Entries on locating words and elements
+ + + + +

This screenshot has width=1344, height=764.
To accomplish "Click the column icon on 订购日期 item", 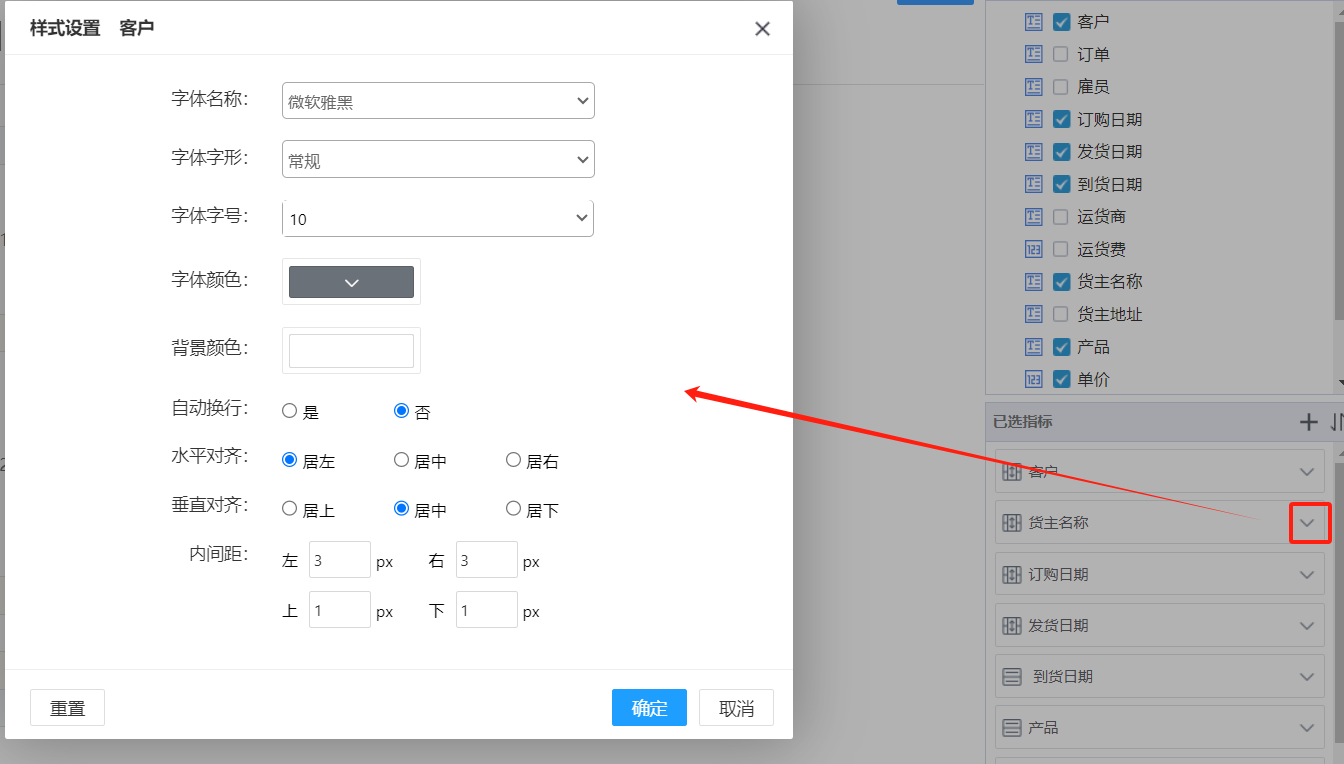I will point(1011,575).
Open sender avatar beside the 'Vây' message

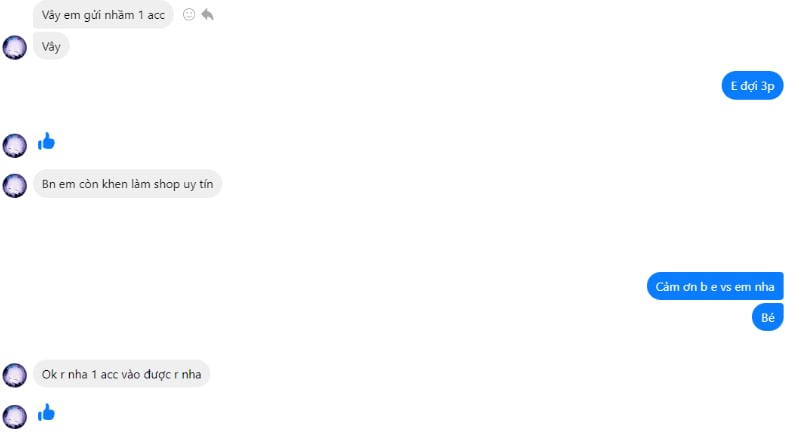point(15,48)
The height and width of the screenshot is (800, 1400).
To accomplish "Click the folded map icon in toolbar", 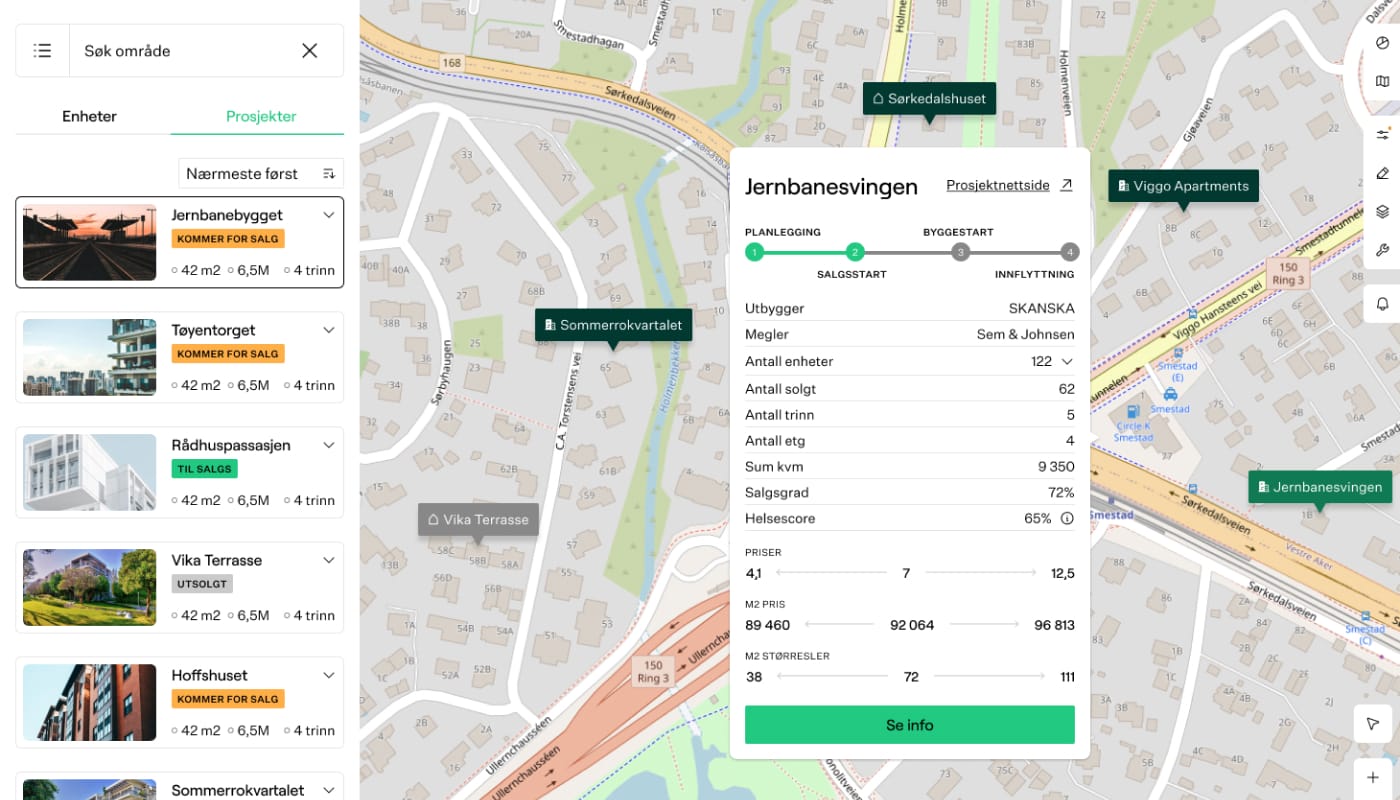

+ + + + +

## Instructions for the task
Revise the entries from the line containing "Open sender avatar beside the 'Vây' message" through the end of the entries, replacing "toolbar" with "navigation bar" and leaving everything else unchanged. Omit the pictures from your answer.

## Expected answer
Open sender avatar beside the 'Vây' message

point(15,48)
The height and width of the screenshot is (800, 1400).
To accomplish "Click the folded map icon in navigation bar", 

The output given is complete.